Here are two pages as examples:
http://www.formationsdirect.com/companysearchlist.aspx?start=MULLAGHBOY+CONSTRUCTION+LIMITED&next=1#
http://www.formationsdirect.com/companysearchlist.aspx?start=%40a+company+limited&next=1#
Also what about the actual company pages? See an example below
Thanks in advance
Aaron
-
Thanks George,
I'll think I'll take your advice and hold off for now.
Aaron
-
Hi Aaron,
First off, since your rankings haven't been affected I would definitely hold off changing anything in WMT unless you're sure as it might cause more harm than good. If you paginate what looks like potentially thousands of pages I'm not convince Google will look on this fondly. The URLs will probably also change regularly as more companies are incorporated because the pages are set to show fixed list lengths.

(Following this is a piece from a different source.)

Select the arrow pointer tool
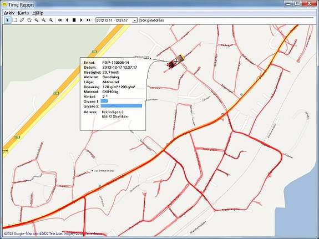319x239 pixels. [8, 20]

Resolving the duplicate content onsite is definitely the best course of action. The fact that Moz is crawling these duplicate pages indicates that it's picking up links from somewhere on your site. If you are able to stop exposing these links and only linking to the "preferred version" i.e. canonical then this will give you some control and a better understanding of the site's information architecture.
Regarding setting up of canonicals, I suspect that this will be a harder job as of the 3 duplicate URLs you provide, it's not immediately clear which one would be the canonical. There are probably also thousands of instances similar to this duplicate group across other company lists and Google will have picked at random which one it sees as the canonical on each one. Marking another URL in the group as the canonical stands to (at least temporarily) cause a drop in rankings and SEO visibility if done across thousands of pages simultaneously.
If I was you and I felt compelled to address the issue I would pick a sample ~10% of the duplicate groups, set a canonical on each of them and see what happens in terms of rankings over 3-6 weeks. I would also add the canonicals to a sitemap and try update any links on your website to make sure only the canonical is referenced.
It's risky though, as your rankings are good even though I understand the principle of what you're trying to achieve. When I've tended to do things like this it's when a website has had nothing to lose.
George
-
Hi George,
Thanks for your clear answer.
The reason I am worried is that MOZ is flagging up thousands of these links as duplicate. Looking at it again today I noticed that it is mainly the list pages that are duplicates. EG
http://www.formationsdirect.com/companysearchlist.aspx?start=%40a+company+limited&next=1
http://www.formationsdirect.com/companysearchlist.aspx?start=AAA+AUTOMOTIVE+LTD&back=1
http://www.formationsdirect.com/companysearchlist.aspx?start=A+LIMITED&next=1
These 3 bring up exactly the same page and it seems that every page in the list has 3 or 4 of these variations.
I did a check in WT and it seems that the 'companysearchlist' parameter has been listed but it is not actually affecting any URLs. Would changing the status to 'pagination' help with this? I imagine that it would be then completely ignored by Google. Or would it better to make a canonical for each duplicate issue so each page gets in once?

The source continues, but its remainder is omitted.